Hayır. Bu çok basitti. Çok insaniydi.
Deborah Dolphis, duygularıyla hareket eden biri değildi. Xenos'u hayranlıkla izlemişti, elbette. Birçok yönden birbirlerine benziyorlardı: soğuk, acımasız, akıl almaz derecede zeki. Ama onun kaybıyla duygusal olarak yıkıldığını göremiyordum. Bu ona uymuyordu.
"Her şey önlenebilirdi," demişti Roda o sırada, kollarını kavuşturarak. "Keşke ailesi kızlarının gerçekte ne olduğuna daha fazla dikkat etseydi."
Sessizce başımı salladığımı hatırlıyorum. Çünkü o haklıydı.
Gerçek korkunçtu. Deborah, sarayın hemen altında gizli bir laboratuvar, hayır, çarpık bir bilim sığınağı inşa etmişti. Kraliyet ailesi üst katta huzur içinde uyurken, o alt katta bilinmeyeni parçalıyor, canlıları çözülmesi gereken bulmacalar gibi deneyler yapıyordu. Kendi özel Frankenstein oyun alanı.
"Hepsini kandırmıştı," dedi rehber. "Kral, kraliçe, hatta prens bile. Hiçbiri onun gerçekte ne yaptığını bilmiyordu. Araştırmasını sürdürmek için onların güvenine, kayıtsızlığına ihtiyacı vardı. Onun için bilgi bir amaç değildi. Bir takıntıydı."
Adamın Deborah Dolphis'e karşı bir zaafı olduğu belliydi. Ama sonuçta o bir tarih rehberiydi, işi tam anlamıyla onun gibi insanların mirasını ortaya çıkarmaktı.
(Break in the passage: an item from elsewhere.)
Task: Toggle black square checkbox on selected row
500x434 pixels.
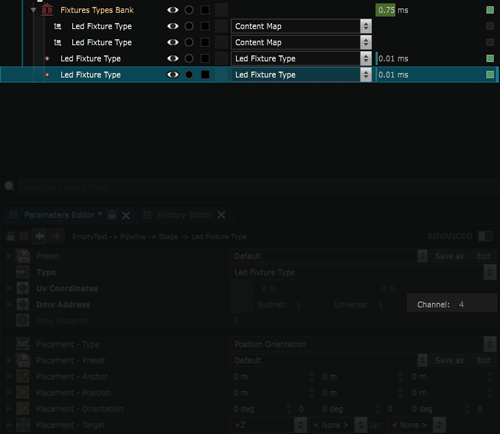Action: point(205,75)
"Sadece bir dahi değilmiş gibi geliyor," dedim, kollarımı kavuşturarak. "Aynı zamanda müthiş bir aktris de olmalı."
Rehber gülerek başını hafifçe salladı. "Hayır," dedi gülümseyerek. "Ona dahi demek... yetersiz kalır. Açıkçası, bu çok sığ bir kelime. Deborah Dolphis, dahiliğin ötesinde biriydi. Bugün bile Sancta Vedelia, kaybedilen hayatlar için değil, onunla birlikte kaybedilen bilgi için yas tutuyor. Kaybolmadan önce tüm araştırmalarını yaktı; her formülü, her keşfi, bilinmeyene dair her ipucunu."
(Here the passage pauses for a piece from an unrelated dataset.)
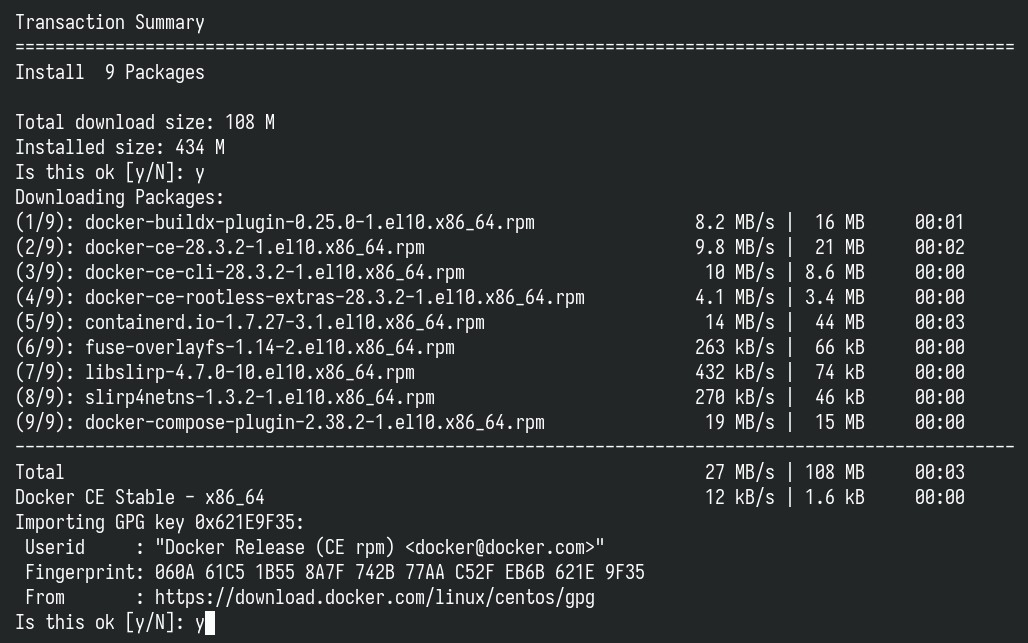The height and width of the screenshot is (643, 1028).
Task: Click the containerd.io rpm filename
Action: pyautogui.click(x=285, y=322)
O da bu kayıp yüzünden üzülmüş gibi görünüyordu.
"Sadece tanrıların sahip olduğuna inanılan sırları açığa çıkarmıştı," diye sessizce devam etti. "Ve belki de... onların bile hayal edemediği sırları."
"Dünya için çok iyi şeyler yapabilirdi," dedi Roda, biraz hayal kırıklığıyla. "Keşke yanlış yolu seçmeseydi."
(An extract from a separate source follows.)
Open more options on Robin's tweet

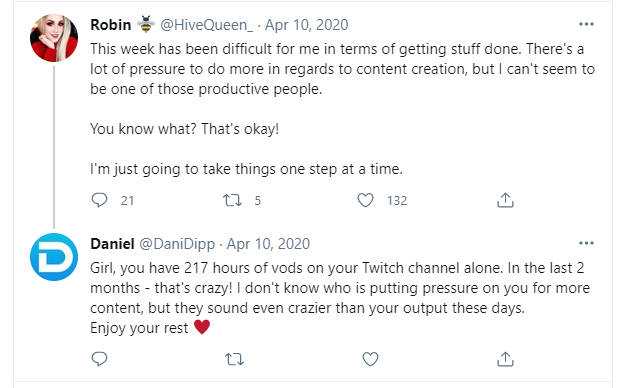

"Şey... belki de onun gibi insanları gerçekten anlayamıyoruzdur. Yani, onu duydun, 'tanrı düzeyinde bir dahi' dedi, değil mi? Muhtemelen dünyayı hiçbirimizin kavrayamayacağı bir şekilde görüyordu. Öyle insanlar neredeyse her zaman tehlikeli deliler olurlar."
Roda gözlerini kısarak bana döndü. "Onu savunuyor musun?"
Yüzümü buruşturarak, göz ucuyla ona baktım. "Tam olarak değil."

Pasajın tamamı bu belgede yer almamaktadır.